**TEXTE PROPOSÉ**
***

Un gel mis au point par des chercheurs britanniques donne des résultats très encourageants pour la cicatrisation des ulcères de jambe et de certaines lésions oculaires et pourrait bien, dans quelque temps, trouver des applications encore plus larges, jusqu'à soigner les bobos du quotidien.

Connie McPherson a souffert pendant trois ans d'ulcères aux jambes si douloureux qu'ils l'empêchaient parfois de dormir. Elle avait tout essayé - chirurgie, antibiotiques, stéroïdes - en vain. Jusqu'à l'an dernier, lorsqu'elle a participé à un essai thérapeutique. Il s'agissait de tester un gel sur des blessures chroniques. En quelques semaines, l'ulcère traité a complètement guéri, raconte cette Américaine de 58 ans. «J'ai essayé tout ce qui était possible et imaginable et c'est la seule chose qui ait fonctionné».

Le gel a été mis au point par l'équipe de David Becker, professeur de biologie cellulaire au University College London (UCL). Baptisé Nexagon, le gel interrompt la communication entre les cellules et bloque ainsi la production d'une protéine qui empêche la cicatrisation - ce qui permet à la peau de se reconstruire plus rapidement.

Le gel n'a pour l'instant été testé que sur une centaine de patients, mais des scientifiques sans lien avec sa mise au point ou sa future commercialisation jugent ses résultats prometteurs.

***

**DONNÉES FOURNIES**
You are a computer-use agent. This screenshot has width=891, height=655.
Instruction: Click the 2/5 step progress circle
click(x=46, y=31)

***

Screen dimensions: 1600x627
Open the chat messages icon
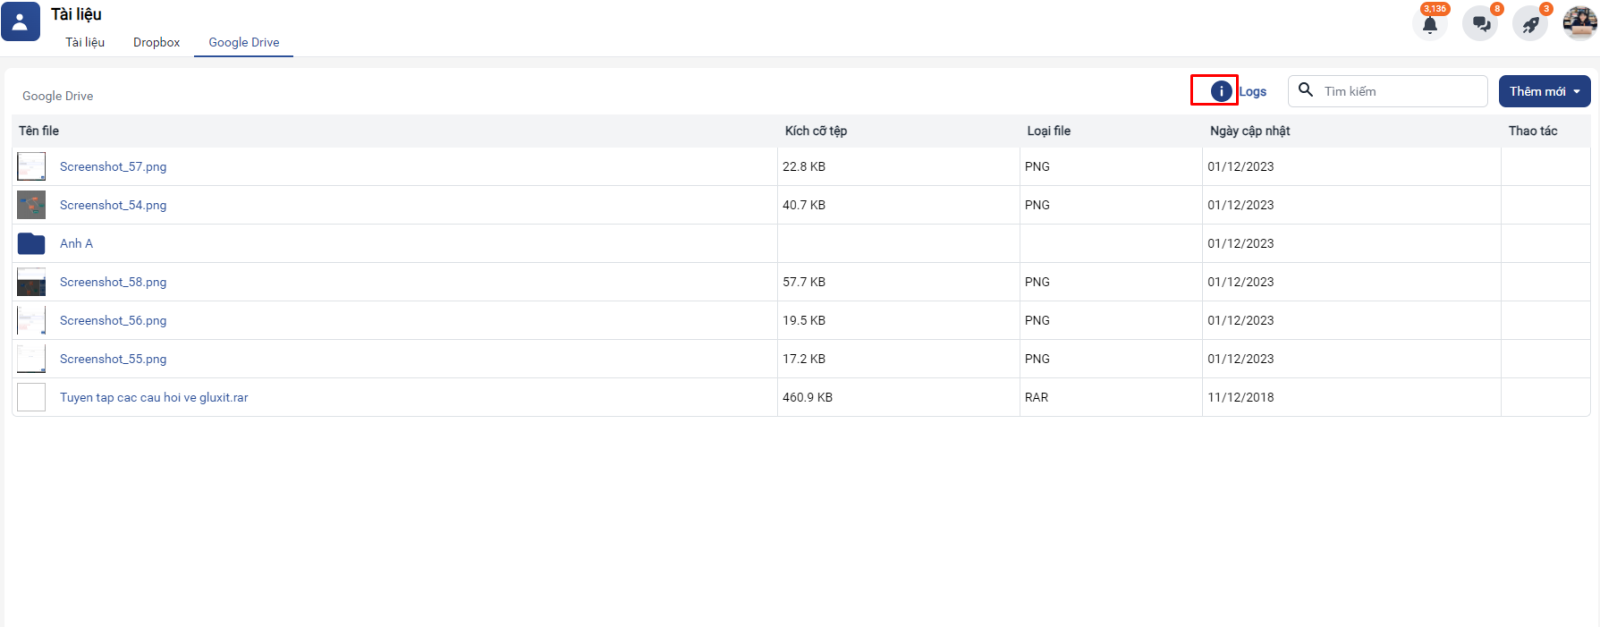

***

**CONSIGNES**
- A) Répondez aux questions suivantes à partir de l'article sur le gel cicatrisant.
(i) Pendant combien de temps Connie McPherson a-t-elle souffert d'ulcères aux jambes ?
(ii) Quel nom a été donné au gel ?
(iii) Sur combien de patients le gel a-t-il été testé pour l'instant ?
- B) Recopiez fidèlement le passage de l'article sur le gel cicatrisant en partant de « Connie McPherson a » et en poursuivant jusqu'à « reconstruire plus rapidement. ».

**RÉPONSES**
- A)
(i) Pendant trois ans.
(ii) Nexagon.
(iii) Sur une centaine de patients.

- B)
Connie McPherson a souffert pendant trois ans d'ulcères aux jambes si douloureux qu'ils l'empêchaient parfois de dormir. Elle avait tout essayé - chirurgie, antibiotiques, stéroïdes - en vain. Jusqu'à l'an dernier, lorsqu'elle a participé à un essai thérapeutique. Il s'agissait de tester un gel sur des blessures chroniques. En quelques semaines, l'ulcère traité a complètement guéri, raconte cette Américaine de 58 ans. «J'ai essayé tout ce qui était possible et imaginable et c'est la seule chose qui ait fonctionné».

Le gel a été mis au point par l'équipe de David Becker, professeur de biologie cellulaire au University College London (UCL). Baptisé Nexagon, le gel interrompt la communication entre les cellules et bloque ainsi la production d'une protéine qui empêche la cicatrisation - ce qui permet à la peau de se reconstruire plus rapidement.